DigiFledged Jul 2015 - Aug 2016
Founder Bhilai, India
– Managed daily operation and acquired technical & functional requirements of projects from new clients.
– Led a team to deliver 5+ web development, 17+ freelancing projects and establish a blog with 130K+ page-views.

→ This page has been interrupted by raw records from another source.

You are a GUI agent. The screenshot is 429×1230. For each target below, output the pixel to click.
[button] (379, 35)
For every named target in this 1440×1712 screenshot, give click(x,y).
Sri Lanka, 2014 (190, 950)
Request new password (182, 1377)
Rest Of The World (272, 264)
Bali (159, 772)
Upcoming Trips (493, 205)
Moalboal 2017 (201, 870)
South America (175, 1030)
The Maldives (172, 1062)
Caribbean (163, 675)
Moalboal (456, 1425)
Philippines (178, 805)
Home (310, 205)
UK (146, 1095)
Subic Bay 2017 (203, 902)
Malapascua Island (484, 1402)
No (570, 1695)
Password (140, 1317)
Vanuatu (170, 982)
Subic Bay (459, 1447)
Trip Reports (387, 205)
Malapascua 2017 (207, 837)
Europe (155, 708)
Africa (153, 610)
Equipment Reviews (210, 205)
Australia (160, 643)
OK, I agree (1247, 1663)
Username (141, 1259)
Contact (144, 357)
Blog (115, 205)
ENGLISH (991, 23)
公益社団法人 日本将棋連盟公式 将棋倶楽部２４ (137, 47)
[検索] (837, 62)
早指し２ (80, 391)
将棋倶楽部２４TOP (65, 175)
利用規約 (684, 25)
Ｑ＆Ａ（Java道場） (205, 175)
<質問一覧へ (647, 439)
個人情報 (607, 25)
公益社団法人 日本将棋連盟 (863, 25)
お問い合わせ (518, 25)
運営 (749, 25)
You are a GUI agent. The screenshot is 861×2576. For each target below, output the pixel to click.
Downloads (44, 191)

JSW Steel Ltd Feb 2014 - Apr 2015
Junior Manager Bellary, India
– Analyzed production reports discovering insights through exploratory data analysis using MS Excel and R resulting in
saving 4 hrs manual work on weekly basis.
EDUCATION
THE UNIVERSITY OF TEXAS AT DALLAS, Richardson, TX Aug 2019 - Aug 2021
Master of Science in Computer Science GPA 3.77
NATIONAL INSTITUTE OF TECHNOLOGY, Raipur, INDIA Jul 2009 - Jul 2013
Bachelor of Technology (Hons.) in Metallurgical Engineering CPI 8.35
TECHNICAL SKILLS
Languages Python, R, C, C++, Java, Scala, Matlab, React, Node.js
Databases MongoDB, MySQL, DynamoDB, ElasticSearch, Neo4j
Libraries PyTorch, Scipy, Tensorflow, Optuna, Numpy, Pandas, Matplotlib, Plotly, NLTK, Gensim, Sklearn, Spacy
Algorithms Regression, SVM, Clustering, Tree Algorithms, Ensemble Methods, LSTM, CNN, Neural Network
NLP Sequence-to-Sequence, Sequence tagging and Classification, Question Answering
Technologies Linux, Django, Rest-API, Docker, Kubernetes, ML-flow, AWS, Terraform, EKR, ECR, Hadoop, Hive, Spark
CERTIFICATIONS AND ACTIVITIES
– Natural Language Processing, Machine Learning and Deep Learning by Coursera
– AWS Services by The University of Texas at Dallas and Linkedin Learning
– Neural Network and Deep Learning and Machine Learning offered through Coursera
– Linked Data Engineering by Hasso-Plattner Institute: Building Knowledge Graph,2016.
– M101: MongoDB for Developers by MongoDB University
– Volunteered as Member of AnalyticsVidhya.com (Data Science Community, Hyderabad Chapter.)